[Data items]
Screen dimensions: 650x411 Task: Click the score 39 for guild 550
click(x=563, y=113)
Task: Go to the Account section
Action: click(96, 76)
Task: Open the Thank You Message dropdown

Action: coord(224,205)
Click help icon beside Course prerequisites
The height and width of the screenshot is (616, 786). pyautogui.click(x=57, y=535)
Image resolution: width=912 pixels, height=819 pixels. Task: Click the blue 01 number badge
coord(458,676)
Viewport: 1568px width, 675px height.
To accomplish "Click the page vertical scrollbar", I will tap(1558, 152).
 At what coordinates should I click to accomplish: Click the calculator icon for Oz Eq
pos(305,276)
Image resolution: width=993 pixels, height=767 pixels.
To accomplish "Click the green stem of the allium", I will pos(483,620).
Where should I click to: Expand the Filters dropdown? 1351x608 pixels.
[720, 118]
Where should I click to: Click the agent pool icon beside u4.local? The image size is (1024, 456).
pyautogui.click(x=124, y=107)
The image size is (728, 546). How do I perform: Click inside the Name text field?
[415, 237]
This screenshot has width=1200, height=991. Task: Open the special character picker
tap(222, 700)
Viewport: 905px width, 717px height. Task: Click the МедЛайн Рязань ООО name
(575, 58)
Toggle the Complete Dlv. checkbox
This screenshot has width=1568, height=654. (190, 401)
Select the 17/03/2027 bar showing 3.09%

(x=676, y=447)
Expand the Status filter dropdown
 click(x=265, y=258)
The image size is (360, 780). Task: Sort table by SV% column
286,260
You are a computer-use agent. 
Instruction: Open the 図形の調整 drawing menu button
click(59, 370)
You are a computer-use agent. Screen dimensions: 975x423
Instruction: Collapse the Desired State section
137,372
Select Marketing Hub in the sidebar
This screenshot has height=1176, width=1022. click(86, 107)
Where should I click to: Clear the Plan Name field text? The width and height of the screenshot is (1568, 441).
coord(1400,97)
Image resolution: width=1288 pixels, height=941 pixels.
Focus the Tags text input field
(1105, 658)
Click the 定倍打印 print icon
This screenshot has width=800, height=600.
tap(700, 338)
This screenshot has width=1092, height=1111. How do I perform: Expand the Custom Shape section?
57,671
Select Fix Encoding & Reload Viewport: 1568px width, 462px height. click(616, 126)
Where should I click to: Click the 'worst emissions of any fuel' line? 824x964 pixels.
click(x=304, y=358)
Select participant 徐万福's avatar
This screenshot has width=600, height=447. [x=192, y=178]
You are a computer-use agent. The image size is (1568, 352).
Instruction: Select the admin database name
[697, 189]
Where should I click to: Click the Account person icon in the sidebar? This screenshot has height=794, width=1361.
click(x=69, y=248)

What to produce:
Where a line of the records holds the word "computer", copy that line.

Result for this task:
You are a computer-use agent. 
You are a computer-use agent. Screen dimensions: 975x423
You are a computer-use agent. The image size is (1568, 352).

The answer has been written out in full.